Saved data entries
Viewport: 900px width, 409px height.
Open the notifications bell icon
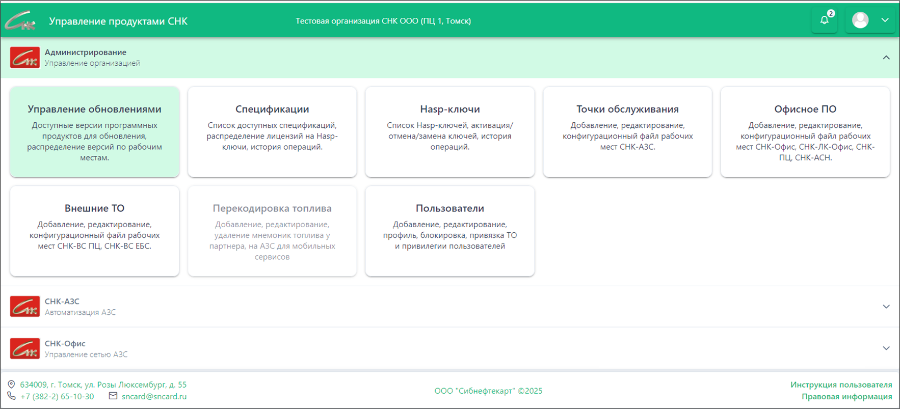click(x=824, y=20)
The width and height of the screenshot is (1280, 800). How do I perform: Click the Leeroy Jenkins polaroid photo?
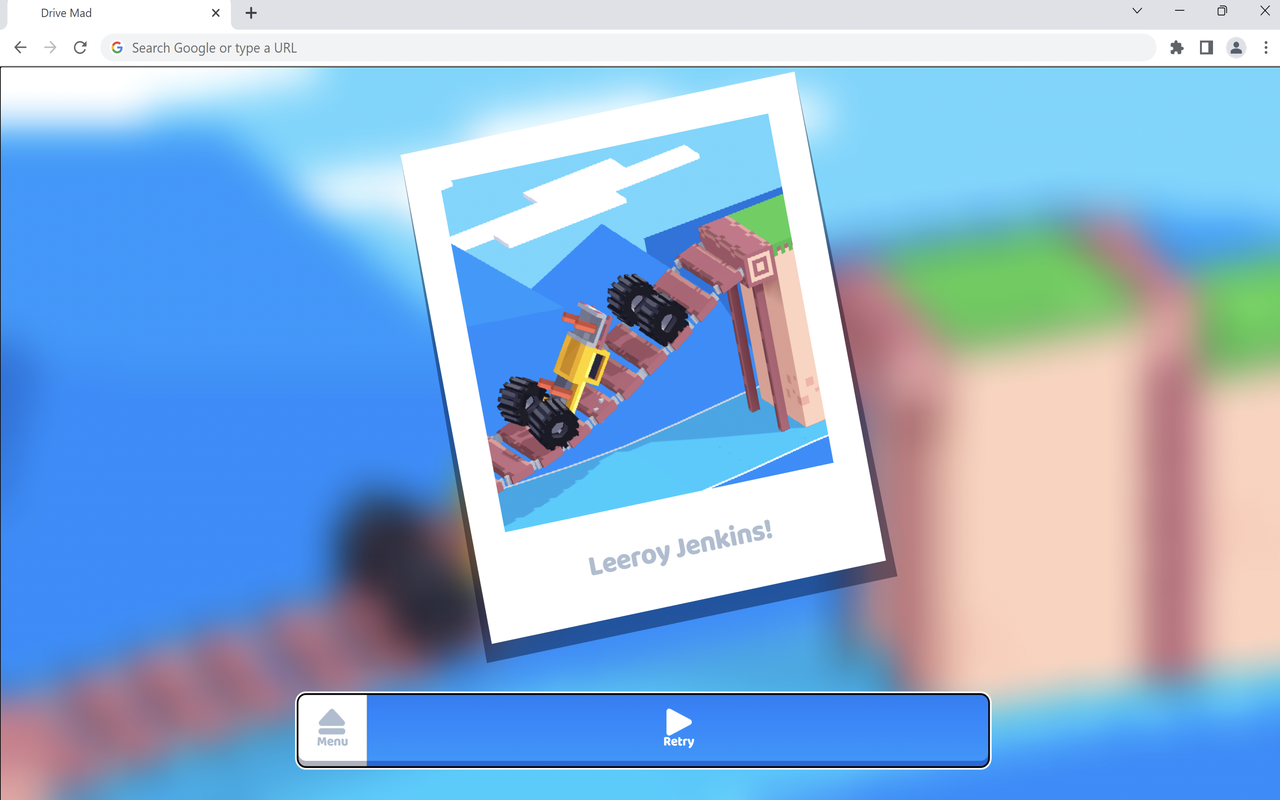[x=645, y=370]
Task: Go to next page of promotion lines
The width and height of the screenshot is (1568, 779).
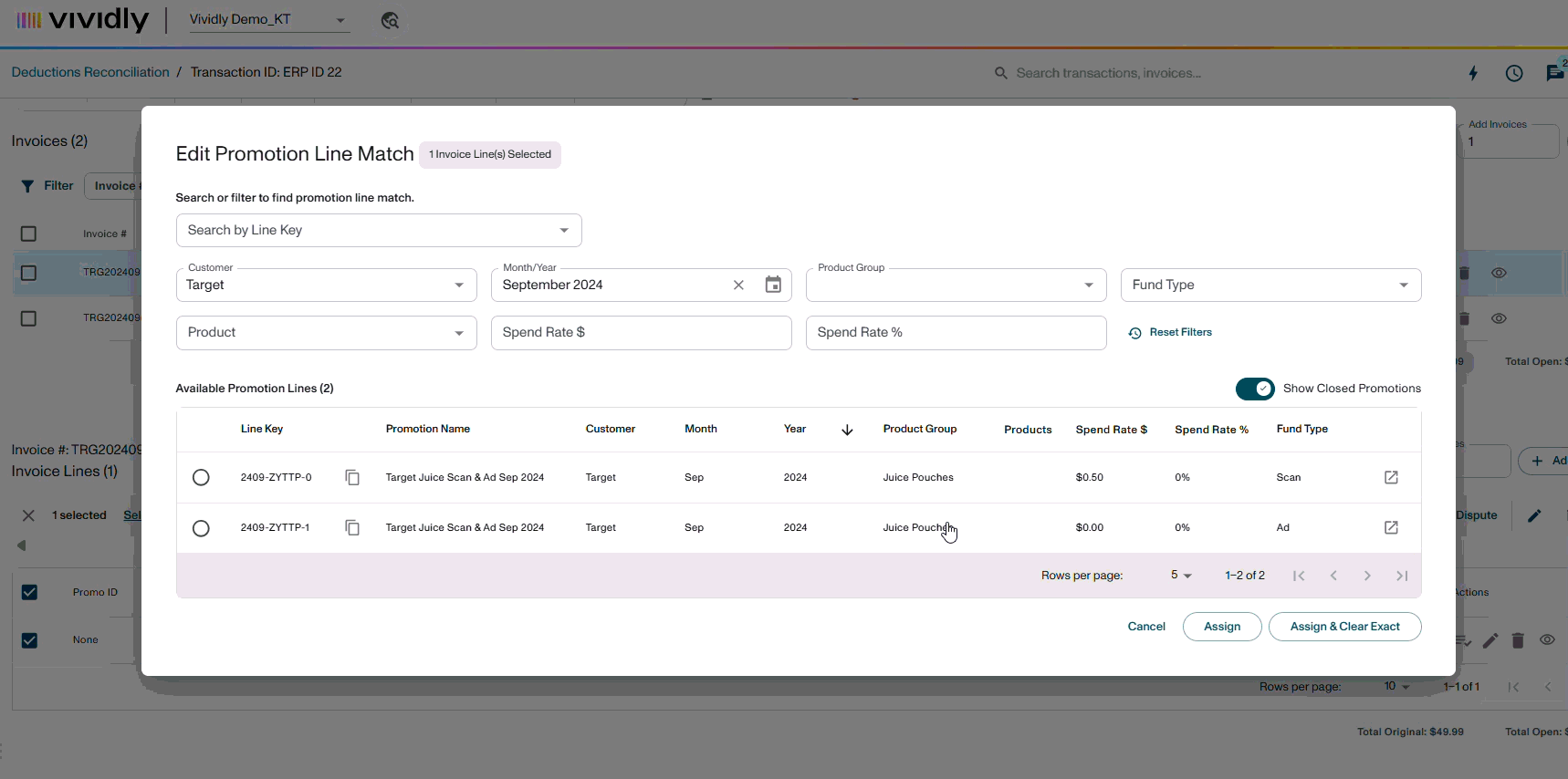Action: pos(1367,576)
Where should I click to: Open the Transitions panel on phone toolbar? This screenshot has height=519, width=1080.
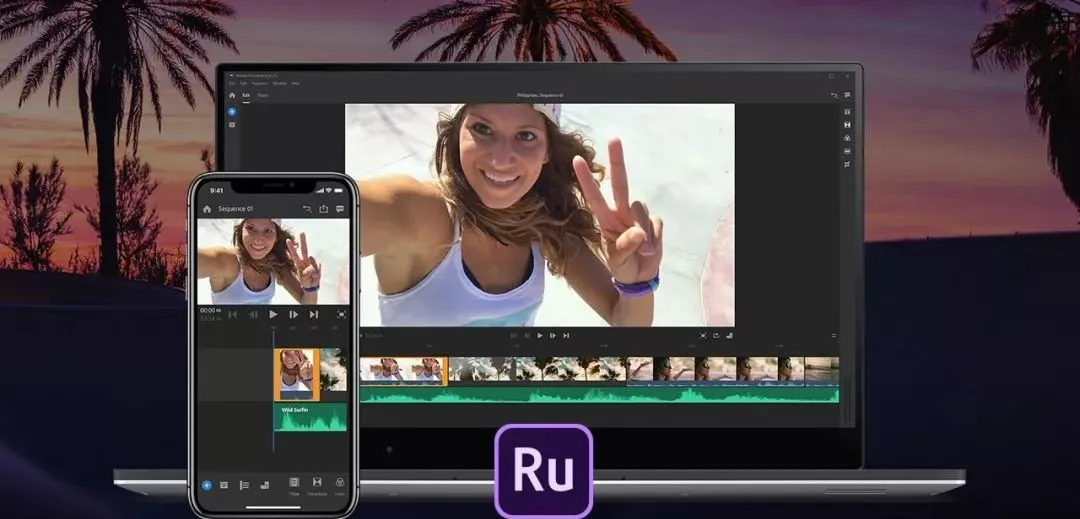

## [Assignment]
None of the pictures belong in the result. Print exactly the lines from the one containing "Task: Go to next page of promotion lines" through the final line of the entries.

## [Solution to this exercise]
Task: Go to next page of promotion lines
The width and height of the screenshot is (1568, 779).
Action: pos(1367,576)
Where should I click to: Open the Transitions panel on phone toolbar? This screenshot has height=519, width=1080.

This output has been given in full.